Dear Mary…
No matter which tense you use in your story, apply literary present tense to your synopsis. Literary present describes your story as if it were happening right now: “When Khalel’s secret is revealed, he assumes his night daemon shape and escapes into the darkness.” Feel free to inject a hint of your story’s narrative voice into your synopsis, but don’t get wonky with the tense. Sticking with this standard lets your prospective agent or editor focus the content instead of the form.
Happy writing!
The Editor
Ha! I am writing a synopsis right now! My little procrastinating stunt led me here, which is the Universe’s way of telling me to get back to work!

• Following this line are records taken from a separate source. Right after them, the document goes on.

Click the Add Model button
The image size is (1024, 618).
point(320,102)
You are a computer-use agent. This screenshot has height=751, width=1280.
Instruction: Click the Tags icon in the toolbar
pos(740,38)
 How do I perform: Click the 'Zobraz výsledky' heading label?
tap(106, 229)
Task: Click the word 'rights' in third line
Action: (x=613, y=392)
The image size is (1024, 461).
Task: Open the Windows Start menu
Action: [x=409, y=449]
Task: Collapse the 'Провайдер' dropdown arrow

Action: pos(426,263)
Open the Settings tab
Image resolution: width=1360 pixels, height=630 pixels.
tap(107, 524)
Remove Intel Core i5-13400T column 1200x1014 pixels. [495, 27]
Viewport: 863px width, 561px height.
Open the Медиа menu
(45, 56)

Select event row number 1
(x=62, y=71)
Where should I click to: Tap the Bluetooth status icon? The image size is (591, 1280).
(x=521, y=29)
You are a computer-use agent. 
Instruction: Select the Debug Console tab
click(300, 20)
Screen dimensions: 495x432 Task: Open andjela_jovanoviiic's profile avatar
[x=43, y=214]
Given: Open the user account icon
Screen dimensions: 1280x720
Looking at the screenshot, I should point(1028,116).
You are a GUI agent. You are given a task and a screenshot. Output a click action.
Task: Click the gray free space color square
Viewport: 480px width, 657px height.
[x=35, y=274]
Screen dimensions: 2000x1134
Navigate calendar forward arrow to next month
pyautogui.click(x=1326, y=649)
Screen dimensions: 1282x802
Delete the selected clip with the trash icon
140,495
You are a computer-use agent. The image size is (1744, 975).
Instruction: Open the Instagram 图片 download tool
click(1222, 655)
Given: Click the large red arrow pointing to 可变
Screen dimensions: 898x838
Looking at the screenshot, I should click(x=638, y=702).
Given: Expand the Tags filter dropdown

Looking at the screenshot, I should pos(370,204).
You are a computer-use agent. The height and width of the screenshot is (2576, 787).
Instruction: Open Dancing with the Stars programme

Busted by the Universe. Back to work, Yat-Yee!
“…but don’t get wonky with the tense.” I had to laugh. As writers, we spend a lot of time trying to get the ‘wonkiness’ out of our writing. (At least I do.) Good luck to us all and thanks so much for the post!
“Wonky” just seemed the right word for a Friday. Glad to make you laugh. Have a great weekend, Laura.
I’m in the process of writing a synopsis too! Hope I can put a narrative voice into it.
I had an editor comment that my synopsis doesn’t read as “smoothly” as my sample pages. Obviously more rewriting in my future!
Ooh! Sue, I’d like to field this as a question to answer fully in a future post. May I?
Yes, you may. I’ll be very interested to read your response.